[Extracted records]
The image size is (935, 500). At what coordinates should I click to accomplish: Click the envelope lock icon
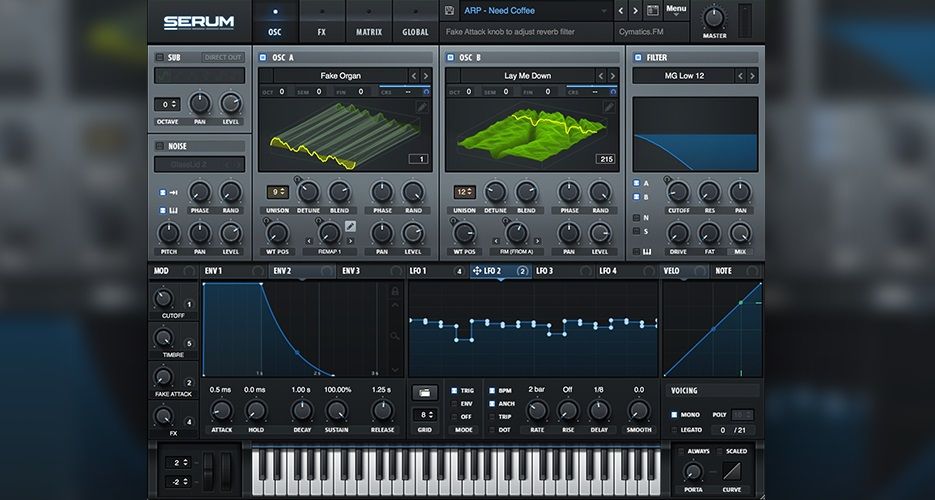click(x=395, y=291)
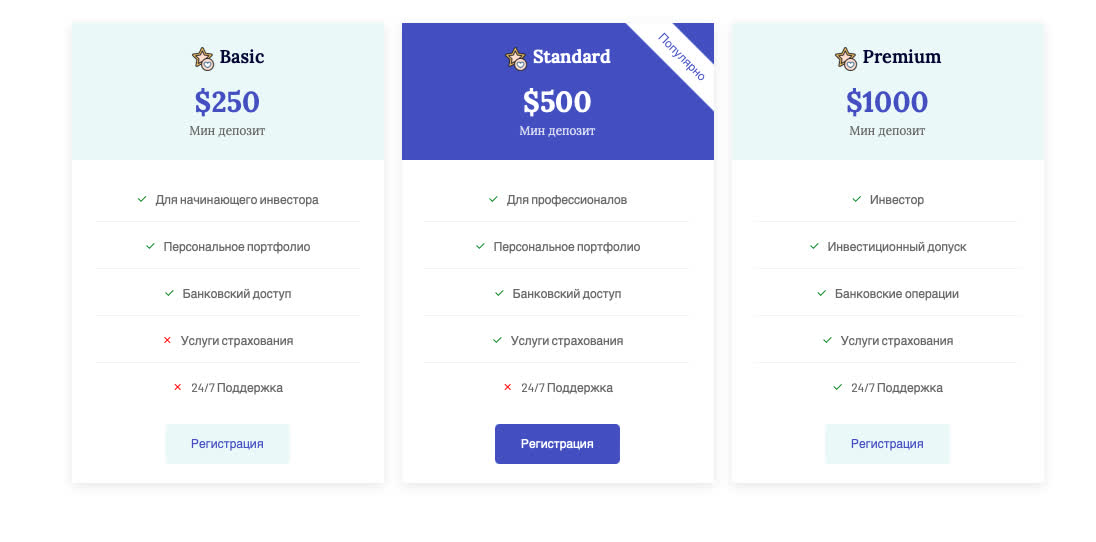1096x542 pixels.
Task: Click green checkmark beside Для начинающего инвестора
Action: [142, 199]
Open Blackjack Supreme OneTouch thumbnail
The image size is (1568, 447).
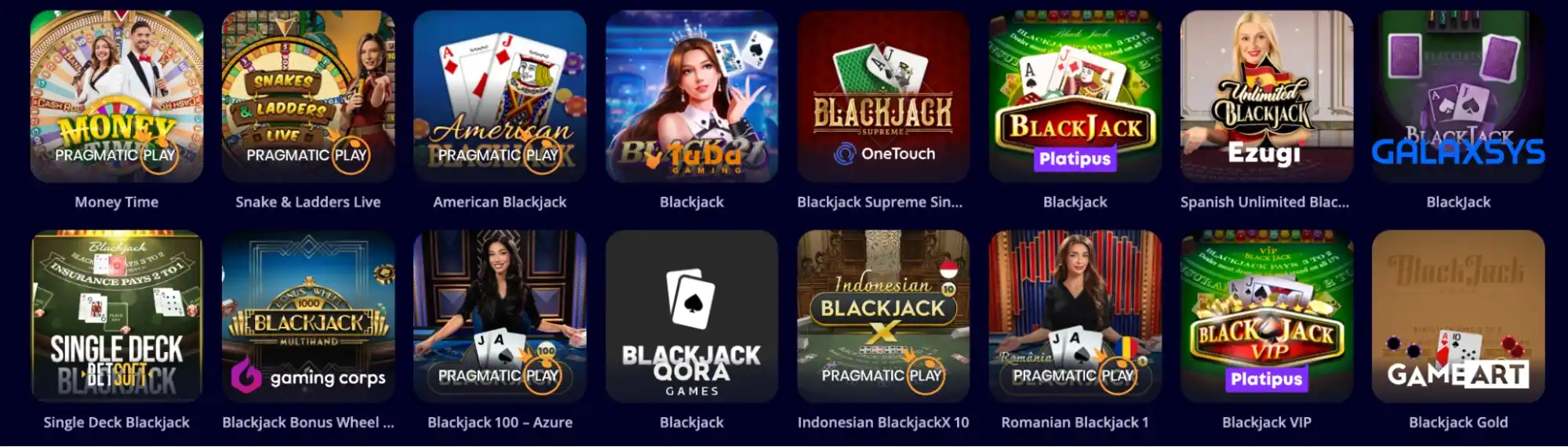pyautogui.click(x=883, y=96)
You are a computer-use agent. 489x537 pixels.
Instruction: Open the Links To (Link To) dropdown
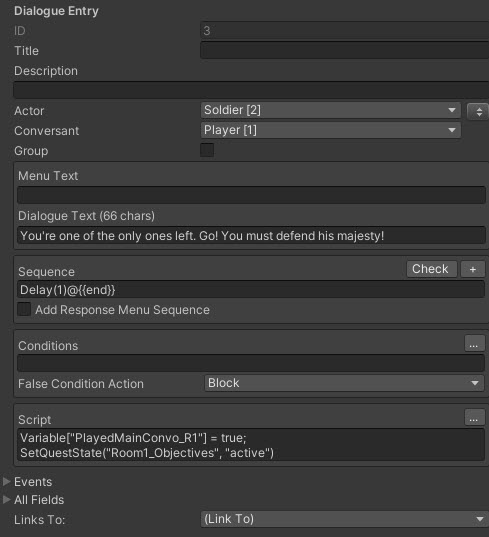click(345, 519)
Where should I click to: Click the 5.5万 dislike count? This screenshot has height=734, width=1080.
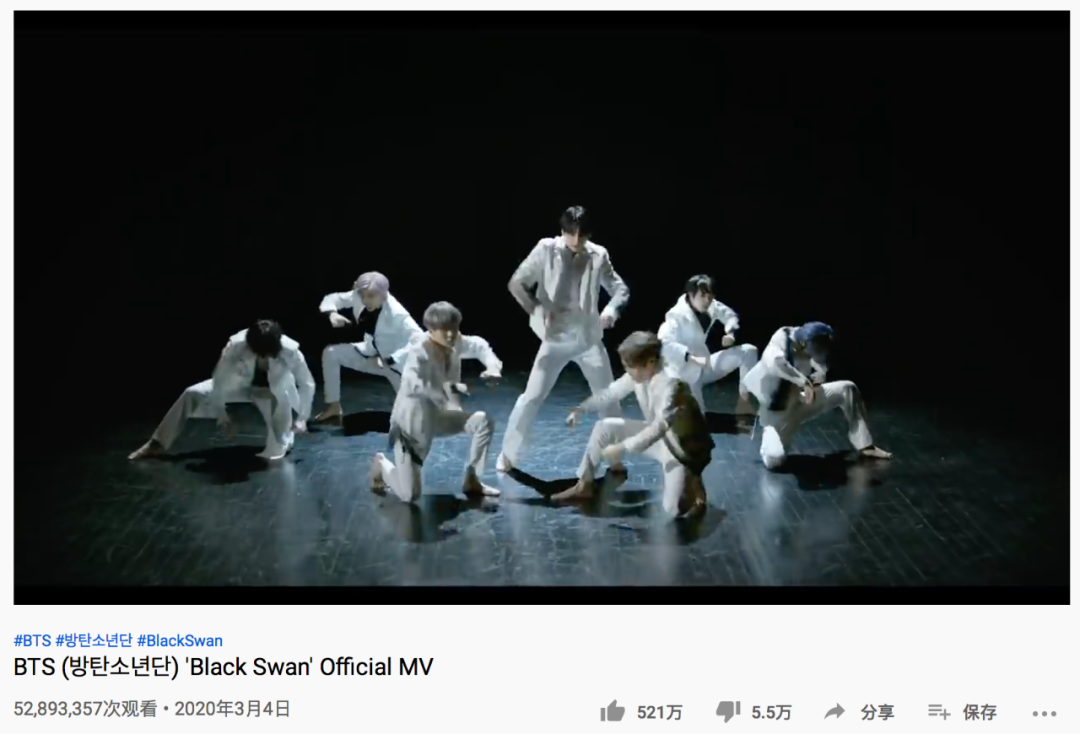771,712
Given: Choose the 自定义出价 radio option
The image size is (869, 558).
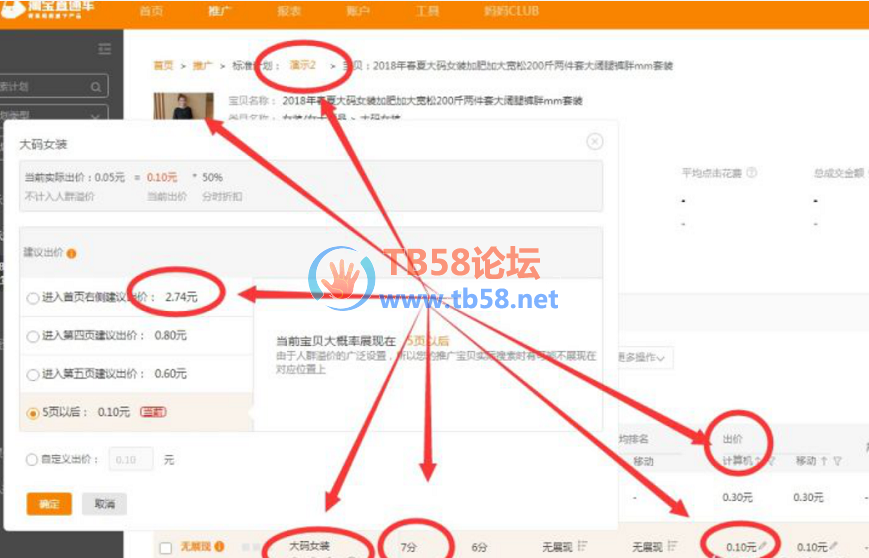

---

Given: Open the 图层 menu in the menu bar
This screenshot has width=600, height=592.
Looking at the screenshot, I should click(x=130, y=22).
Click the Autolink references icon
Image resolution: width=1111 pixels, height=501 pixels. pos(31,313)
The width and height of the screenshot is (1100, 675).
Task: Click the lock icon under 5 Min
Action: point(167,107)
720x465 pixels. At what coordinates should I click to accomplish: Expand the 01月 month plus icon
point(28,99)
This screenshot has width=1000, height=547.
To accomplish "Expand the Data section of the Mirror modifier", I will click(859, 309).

» **WRITTEN TASK**
Rewrite the lines from the one containing "720x465 pixels. At" through the one containing "will click(859, 309).", putting "Open" wherever "Expand" appears and leaving everything else the same.

» **WRITTEN ANSWER**
720x465 pixels. At what coordinates should I click to accomplish: Open the 01月 month plus icon
point(28,99)
This screenshot has width=1000, height=547.
To accomplish "Open the Data section of the Mirror modifier", I will click(859, 309).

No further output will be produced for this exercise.